Another fine study shows [basically] that man cannot reinvent the wheel without beavers in the mix. Who would have thought? So wolves are important to the recovery of yellowstone but can’t do their magic unless beavers do theirs. Hmm. And pretend dams are interesting opportunities to carry logs by helicopter but beavers make the ones that really matter. Are you shocked?
If beavers need willows, willows also need beavers. Beaver dams help create mud flats where new willows can sprout; they also raise the water table, supplying more water to willow roots. When wolves vanished, the willows of the northern range faced a double whammy: too many elk, too few beaver. The result was a scarcity of the thick, lush willow patches needed for a healthy riparian zone.
Wait a minute. Maybe its not just wolves that need beavers to plant the trees that feed the elk that they harvest. Maybe its all of us! Didja think of that?
All agree, however, that beavers might help the willows and riparian zones make a comeback. But until willows are vigorous, beavers could starve. It’s hard to see a way out of this “chicken-and-egg” problem, Marshall says. Perhaps if Yellowstone got a very wet year, encouraging willow growth, combined with a year that saw a low level of elk browsing, beavers could establish a foothold in the small streams of the northern range, as they have in other parts of the park. “It’s feasible that it could happen on its own,” she says. “It’s just not likely in the next few years.”
I’ll tell you what. Instead of using those tax and grant dollars to carry logs and measure trees, why don’t you sponsor a pizza party for every boyscout in the state and involve them in planting stakes of willow as far along the waterline as you and the wolves can see. Then when the sprouts burst along the riverside beavers will settle in and have enough to eat and your problem will be solved.

Written exercise A | Revise the entries from the line containing "The height and width of the screenshot is (576, 1193)." down to the line containing "I will pos(793,101).", replacing "To accomplish" with "To carry out" and leaving everything else as it is. Return only those lines.
The entries that follow are unrelated to the beavers and willows passage.

Data rows |
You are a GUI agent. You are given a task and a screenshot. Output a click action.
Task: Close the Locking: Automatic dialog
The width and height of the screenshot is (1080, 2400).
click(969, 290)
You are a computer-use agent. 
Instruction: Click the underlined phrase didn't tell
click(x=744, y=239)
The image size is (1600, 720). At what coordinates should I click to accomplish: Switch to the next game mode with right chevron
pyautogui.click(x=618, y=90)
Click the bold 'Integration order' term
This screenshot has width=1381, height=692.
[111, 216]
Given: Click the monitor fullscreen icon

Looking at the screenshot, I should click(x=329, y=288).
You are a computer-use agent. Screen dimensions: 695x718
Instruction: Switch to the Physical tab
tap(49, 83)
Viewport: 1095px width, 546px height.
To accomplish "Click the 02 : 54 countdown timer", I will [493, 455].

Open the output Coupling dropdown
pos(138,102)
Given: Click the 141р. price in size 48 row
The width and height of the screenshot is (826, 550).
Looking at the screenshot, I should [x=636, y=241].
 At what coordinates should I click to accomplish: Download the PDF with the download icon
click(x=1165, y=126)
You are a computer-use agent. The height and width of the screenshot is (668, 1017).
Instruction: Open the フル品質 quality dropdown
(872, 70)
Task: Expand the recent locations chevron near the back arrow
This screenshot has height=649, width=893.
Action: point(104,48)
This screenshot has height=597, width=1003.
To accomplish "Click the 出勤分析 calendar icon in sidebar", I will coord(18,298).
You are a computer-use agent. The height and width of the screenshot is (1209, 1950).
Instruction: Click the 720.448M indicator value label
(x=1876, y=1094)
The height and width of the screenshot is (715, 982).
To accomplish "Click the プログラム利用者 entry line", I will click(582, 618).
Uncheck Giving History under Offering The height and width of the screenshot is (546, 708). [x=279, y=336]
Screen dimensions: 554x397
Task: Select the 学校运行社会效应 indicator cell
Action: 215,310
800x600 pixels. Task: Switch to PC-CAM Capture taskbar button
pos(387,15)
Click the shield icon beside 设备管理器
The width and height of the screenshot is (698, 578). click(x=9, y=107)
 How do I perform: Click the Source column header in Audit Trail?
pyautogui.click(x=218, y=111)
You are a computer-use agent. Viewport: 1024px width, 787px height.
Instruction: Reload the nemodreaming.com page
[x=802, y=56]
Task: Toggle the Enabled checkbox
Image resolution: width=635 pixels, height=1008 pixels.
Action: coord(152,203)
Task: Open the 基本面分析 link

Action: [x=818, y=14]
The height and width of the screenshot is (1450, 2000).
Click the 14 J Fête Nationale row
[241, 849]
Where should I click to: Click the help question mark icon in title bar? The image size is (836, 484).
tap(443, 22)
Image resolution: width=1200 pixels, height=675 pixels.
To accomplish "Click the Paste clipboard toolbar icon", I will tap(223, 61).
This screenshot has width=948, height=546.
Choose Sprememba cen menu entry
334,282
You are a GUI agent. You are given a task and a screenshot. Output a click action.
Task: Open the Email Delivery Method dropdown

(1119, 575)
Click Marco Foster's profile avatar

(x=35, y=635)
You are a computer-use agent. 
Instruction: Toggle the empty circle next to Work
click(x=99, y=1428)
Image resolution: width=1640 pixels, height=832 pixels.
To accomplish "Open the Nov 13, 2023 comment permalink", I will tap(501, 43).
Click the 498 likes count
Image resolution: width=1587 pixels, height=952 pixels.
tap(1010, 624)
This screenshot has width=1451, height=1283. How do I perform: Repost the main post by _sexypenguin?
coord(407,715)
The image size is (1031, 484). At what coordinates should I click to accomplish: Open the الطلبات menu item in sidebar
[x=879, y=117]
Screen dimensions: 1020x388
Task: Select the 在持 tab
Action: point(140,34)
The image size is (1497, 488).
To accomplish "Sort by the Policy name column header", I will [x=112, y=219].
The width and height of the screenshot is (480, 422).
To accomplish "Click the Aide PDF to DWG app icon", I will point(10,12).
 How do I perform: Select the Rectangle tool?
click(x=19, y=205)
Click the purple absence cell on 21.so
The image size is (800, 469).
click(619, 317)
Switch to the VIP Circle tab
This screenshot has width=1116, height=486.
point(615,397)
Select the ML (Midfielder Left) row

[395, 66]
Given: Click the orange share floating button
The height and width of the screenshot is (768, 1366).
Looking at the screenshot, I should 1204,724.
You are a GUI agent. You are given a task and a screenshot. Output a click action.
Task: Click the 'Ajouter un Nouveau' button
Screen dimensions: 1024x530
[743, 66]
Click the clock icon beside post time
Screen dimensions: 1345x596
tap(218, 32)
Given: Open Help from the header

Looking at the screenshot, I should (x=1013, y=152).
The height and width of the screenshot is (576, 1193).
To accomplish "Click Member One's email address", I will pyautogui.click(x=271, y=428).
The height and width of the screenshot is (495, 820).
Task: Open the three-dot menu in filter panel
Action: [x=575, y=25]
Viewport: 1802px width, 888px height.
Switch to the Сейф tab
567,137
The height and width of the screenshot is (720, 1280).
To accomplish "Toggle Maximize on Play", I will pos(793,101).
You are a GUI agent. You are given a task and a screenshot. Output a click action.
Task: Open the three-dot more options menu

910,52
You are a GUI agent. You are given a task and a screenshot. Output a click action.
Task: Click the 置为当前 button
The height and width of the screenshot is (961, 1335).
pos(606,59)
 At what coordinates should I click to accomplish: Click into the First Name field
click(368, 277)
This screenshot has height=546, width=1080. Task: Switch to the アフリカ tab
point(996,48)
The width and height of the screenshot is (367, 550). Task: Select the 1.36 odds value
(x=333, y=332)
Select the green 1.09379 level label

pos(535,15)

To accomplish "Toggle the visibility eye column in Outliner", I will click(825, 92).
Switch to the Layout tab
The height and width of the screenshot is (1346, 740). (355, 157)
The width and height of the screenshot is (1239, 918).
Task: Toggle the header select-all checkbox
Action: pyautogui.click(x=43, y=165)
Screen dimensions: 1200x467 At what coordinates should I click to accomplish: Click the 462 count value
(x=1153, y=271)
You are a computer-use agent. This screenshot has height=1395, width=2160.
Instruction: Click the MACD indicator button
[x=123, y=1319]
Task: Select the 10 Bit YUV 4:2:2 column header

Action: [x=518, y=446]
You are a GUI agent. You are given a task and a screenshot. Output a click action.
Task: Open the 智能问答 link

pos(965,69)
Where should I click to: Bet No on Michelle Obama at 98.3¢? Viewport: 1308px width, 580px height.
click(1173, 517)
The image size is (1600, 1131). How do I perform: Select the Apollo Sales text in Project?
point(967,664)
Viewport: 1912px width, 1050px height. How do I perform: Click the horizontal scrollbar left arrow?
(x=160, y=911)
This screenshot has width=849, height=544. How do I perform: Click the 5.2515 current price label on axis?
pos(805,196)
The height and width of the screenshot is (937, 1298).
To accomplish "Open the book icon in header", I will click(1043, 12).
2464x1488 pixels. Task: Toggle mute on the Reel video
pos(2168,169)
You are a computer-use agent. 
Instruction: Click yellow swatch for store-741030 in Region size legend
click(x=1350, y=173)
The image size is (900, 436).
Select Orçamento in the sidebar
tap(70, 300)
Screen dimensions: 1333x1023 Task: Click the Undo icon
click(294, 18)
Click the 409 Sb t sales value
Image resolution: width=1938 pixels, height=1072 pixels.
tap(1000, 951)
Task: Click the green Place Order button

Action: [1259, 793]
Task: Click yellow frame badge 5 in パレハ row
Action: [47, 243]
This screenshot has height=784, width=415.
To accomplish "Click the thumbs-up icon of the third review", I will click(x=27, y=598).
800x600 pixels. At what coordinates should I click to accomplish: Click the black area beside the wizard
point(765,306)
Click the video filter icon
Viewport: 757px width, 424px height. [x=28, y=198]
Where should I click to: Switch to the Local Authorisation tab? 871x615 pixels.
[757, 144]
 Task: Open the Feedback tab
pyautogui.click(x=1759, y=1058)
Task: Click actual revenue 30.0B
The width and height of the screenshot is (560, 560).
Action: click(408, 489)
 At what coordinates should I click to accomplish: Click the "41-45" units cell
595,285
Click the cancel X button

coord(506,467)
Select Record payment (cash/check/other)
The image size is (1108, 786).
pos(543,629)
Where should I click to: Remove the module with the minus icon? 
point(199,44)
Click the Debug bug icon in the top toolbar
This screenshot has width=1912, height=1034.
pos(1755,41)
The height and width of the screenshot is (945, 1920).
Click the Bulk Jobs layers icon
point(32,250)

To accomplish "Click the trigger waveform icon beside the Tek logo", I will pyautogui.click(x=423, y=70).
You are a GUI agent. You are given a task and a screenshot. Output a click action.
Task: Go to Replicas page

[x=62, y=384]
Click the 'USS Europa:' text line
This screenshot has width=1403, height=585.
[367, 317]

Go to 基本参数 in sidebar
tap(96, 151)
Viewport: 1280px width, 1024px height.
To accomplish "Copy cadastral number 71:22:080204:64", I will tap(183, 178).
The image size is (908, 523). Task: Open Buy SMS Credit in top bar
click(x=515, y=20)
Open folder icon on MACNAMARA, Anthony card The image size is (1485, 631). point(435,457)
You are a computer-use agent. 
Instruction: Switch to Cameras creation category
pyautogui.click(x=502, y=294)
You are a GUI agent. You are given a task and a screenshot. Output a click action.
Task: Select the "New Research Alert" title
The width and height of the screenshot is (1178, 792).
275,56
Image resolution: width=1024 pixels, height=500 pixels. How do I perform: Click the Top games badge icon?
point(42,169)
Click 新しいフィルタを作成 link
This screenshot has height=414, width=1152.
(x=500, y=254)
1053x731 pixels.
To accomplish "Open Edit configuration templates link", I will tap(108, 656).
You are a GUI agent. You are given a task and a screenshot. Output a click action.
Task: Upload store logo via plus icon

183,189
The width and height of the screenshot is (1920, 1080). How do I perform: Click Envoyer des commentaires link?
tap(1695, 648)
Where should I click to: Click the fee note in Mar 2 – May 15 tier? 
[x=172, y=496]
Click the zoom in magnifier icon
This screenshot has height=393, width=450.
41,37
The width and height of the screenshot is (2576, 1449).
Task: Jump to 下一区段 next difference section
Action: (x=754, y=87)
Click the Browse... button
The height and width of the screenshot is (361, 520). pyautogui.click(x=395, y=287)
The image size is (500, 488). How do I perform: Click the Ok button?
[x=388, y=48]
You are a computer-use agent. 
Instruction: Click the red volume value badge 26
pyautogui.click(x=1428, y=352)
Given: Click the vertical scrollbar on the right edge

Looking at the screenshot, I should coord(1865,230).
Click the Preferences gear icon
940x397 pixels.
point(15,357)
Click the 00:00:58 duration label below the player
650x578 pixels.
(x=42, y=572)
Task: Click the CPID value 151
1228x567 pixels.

Written exercise B | Write out the whole beavers and willows passage again, word for word.

Result A |
The height and width of the screenshot is (576, 1193).
To carry out "Click Member One's email address", I will pyautogui.click(x=271, y=428).
The height and width of the screenshot is (495, 820).
Task: Open the three-dot menu in filter panel
Action: [x=575, y=25]
Viewport: 1802px width, 888px height.
Switch to the Сейф tab
567,137
The height and width of the screenshot is (720, 1280).
To carry out "Toggle Maximize on Play", I will pos(793,101).

Result B |
Another fine study shows [basically] that man cannot reinvent the wheel without beavers in the mix. Who would have thought? So wolves are important to the recovery of yellowstone but can’t do their magic unless beavers do theirs. Hmm. And pretend dams are interesting opportunities to carry logs by helicopter but beavers make the ones that really matter. Are you shocked?
If beavers need willows, willows also need beavers. Beaver dams help create mud flats where new willows can sprout; they also raise the water table, supplying more water to willow roots. When wolves vanished, the willows of the northern range faced a double whammy: too many elk, too few beaver. The result was a scarcity of the thick, lush willow patches needed for a healthy riparian zone.
Wait a minute. Maybe its not just wolves that need beavers to plant the trees that feed the elk that they harvest. Maybe its all of us! Didja think of that?
All agree, however, that beavers might help the willows and riparian zones make a comeback. But until willows are vigorous, beavers could starve. It’s hard to see a way out of this “chicken-and-egg” problem, Marshall says. Perhaps if Yellowstone got a very wet year, encouraging willow growth, combined with a year that saw a low level of elk browsing, beavers could establish a foothold in the small streams of the northern range, as they have in other parts of the park. “It’s feasible that it could happen on its own,” she says. “It’s just not likely in the next few years.”
I’ll tell you what. Instead of using those tax and grant dollars to carry logs and measure trees, why don’t you sponsor a pizza party for every boyscout in the state and involve them in planting stakes of willow as far along the waterline as you and the wolves can see. Then when the sprouts burst along the riverside beavers will settle in and have enough to eat and your problem will be solved.